The second thing that struck me is the caucus was a very polite crowd. In the small lecture hall, people were talking and laughing, and while I did see one or two presidential stickers, for the most part it was low key. There weren’t any signs or banners, and at no time did a chant break out for one of the candidates. I hate to make this comparison, but the banality of it all reminded me of the Shirley Jackson story, “The Lottery.” Small town folks were cheerily talking amongst themselves, and in minutes they would make a decision that could potentially affect the direction of the United States. Yet here they were, treating it as though it were an ice cream social. This comforted me. These people may hold different beliefs than I do, but underneath it all they were still people, and at the end of the night it was pretty likely everyone was going to cast their vote and go home friends with everyone else.

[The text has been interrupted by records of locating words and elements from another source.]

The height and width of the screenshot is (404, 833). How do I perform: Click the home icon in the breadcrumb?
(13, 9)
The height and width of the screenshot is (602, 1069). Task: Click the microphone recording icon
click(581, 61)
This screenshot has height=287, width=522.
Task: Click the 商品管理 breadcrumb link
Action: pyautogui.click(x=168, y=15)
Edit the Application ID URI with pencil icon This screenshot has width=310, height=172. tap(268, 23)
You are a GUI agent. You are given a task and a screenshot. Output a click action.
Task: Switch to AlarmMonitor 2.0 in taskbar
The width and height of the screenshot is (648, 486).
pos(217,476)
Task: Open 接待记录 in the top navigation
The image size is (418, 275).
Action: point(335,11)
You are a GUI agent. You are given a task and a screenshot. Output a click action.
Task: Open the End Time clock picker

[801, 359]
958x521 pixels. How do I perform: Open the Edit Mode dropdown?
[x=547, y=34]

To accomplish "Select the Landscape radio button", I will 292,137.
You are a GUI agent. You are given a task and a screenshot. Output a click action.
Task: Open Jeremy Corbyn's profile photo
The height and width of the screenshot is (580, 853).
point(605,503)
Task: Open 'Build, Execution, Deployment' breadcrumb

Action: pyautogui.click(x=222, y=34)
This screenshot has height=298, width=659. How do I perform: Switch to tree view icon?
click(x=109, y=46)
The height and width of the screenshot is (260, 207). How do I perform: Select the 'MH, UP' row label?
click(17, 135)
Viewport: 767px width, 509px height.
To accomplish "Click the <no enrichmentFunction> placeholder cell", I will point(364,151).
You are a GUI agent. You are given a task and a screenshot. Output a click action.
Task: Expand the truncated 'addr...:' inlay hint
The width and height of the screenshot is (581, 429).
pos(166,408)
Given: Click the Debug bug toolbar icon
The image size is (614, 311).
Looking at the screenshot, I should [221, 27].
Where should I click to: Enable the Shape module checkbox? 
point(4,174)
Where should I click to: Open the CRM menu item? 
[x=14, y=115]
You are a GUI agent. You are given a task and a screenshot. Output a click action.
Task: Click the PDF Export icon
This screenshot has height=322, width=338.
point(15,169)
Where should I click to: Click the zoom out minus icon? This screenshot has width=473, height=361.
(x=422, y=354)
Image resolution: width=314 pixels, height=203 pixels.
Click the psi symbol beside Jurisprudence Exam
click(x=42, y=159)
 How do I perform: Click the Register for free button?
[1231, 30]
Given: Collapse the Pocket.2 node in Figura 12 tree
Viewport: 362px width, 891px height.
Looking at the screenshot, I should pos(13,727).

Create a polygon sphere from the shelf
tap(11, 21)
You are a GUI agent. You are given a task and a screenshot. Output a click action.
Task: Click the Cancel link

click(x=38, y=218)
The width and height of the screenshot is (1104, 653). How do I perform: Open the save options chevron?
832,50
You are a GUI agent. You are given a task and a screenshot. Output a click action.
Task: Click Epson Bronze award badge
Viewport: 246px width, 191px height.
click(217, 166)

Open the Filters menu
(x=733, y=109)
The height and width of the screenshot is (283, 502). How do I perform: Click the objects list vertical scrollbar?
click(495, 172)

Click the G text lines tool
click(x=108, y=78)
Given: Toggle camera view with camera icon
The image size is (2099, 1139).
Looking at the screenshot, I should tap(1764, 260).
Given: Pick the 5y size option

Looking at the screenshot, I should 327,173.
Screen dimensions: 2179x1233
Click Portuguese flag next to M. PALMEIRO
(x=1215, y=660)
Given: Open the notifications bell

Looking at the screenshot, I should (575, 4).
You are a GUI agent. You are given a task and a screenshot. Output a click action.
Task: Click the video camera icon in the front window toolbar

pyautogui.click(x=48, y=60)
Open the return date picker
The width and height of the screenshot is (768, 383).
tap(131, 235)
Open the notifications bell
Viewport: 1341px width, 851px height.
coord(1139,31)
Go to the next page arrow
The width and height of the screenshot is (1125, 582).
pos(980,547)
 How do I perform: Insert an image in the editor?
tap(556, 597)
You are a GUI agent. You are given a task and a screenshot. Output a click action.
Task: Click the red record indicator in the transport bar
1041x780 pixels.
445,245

The chairman of the Howard County Republican Party started things off. He got in a few digs at Barack Obama, which was to be expected and a lot less harsh than they could have been. He also welcomed everyone to the caucus, saying he was pleased to see such a large turnout. He also told the entirely Caucasian crowd that the Republican Party was a “Big Tent party,” with plenty of room for different beliefs and ideals. I think the irony escaped almost everyone in the room.

After that, he invited any designated representatives of the nominees to come up and speak. No one stood, and I have to admit I wasn’t that surprised. I have no idea how many votes Howard County is worth, but I suspect it’s not a lot. Besides, that meant that whoever got up to speak on behalf of the nominees would actually genuinely want them to be president!

I have to admit, I’ve followed the Republican debates and seen the rise and fall of pretty much every GOP nominee, followed by the same thoroughly predictable news story. From my point of view, I haven’t been impressed with the GOP candidates, and I’m worried that one or two of them might be certifiably insane. Then again, I don’t talk a lot about politics with people whose views are vastly different than mine. So this was not only a chance to see how presidential election politics worked, it was a chance to hear what the other side thought, so to speak.

So how were the speakers? All right. None of them were accomplished public speakers, except for the reverend who stumped for Rick Santorum. They all got to talk for about five minutes as to why they liked the candidate they liked, and all the candidates had someone willing to stand up for them except Newt Gingrich and Jon Huntsman. I was kind of expecting that Jon Huntsman wouldn’t be supported all that much, but Newt Gingrich not having anyone to support him? I almost wanted to raise my hand and volunteer, which was when it hit me—I could volunteer to speak for Newt Gingrich! I could volunteer to speak for Jon Huntsman! Not that I actually did. As much fun as it would have been to do five minutes of insulting Newt Gingrich, I’m pretty sure I would have gotten lynched. I’m also known to hold liberal views, so even doing a serious five-minute support speech would have drawn suspicion. Still, I could have done it if I had wanted to. That’s what really made me hold my tongue.  Imagine being able to get up and speak to a listening audience about why you feel someone should be elected President of the United States! That kind of power, accessible by anyone, deserves some respect.

During the speeches, I learned one or two interesting things, the most interesting of which was that Rick Santorum had visited the Cresco restaurant Su-Z-Q’s during his tour of the state. Personally, I think that’s a political gaffe that puts the whole Herman Cain adultery scandal to shame. If a man is so lost and lacking in judgment that he visits Su-Z-Q’s when he’s feeling hungry, then I don’t think he can possibly make a good president.

Finally, the speechifying was done, and it was time to vote. As I walked out of the caucus, I thought about what I’d seen. This is what the millions of dollars poured into presidential campaigns come to—a bunch of people sitting down and trying to make up their own minds. Some of them are smart, some of them are stupid, some are rich, some are poor, but all of them get a say and all of them get a vote. A flash of pride surged though me. As I drove home I passed Su-Z-Q’s. I thought I saw Rick Santorum in there, but I couldn’t be sure.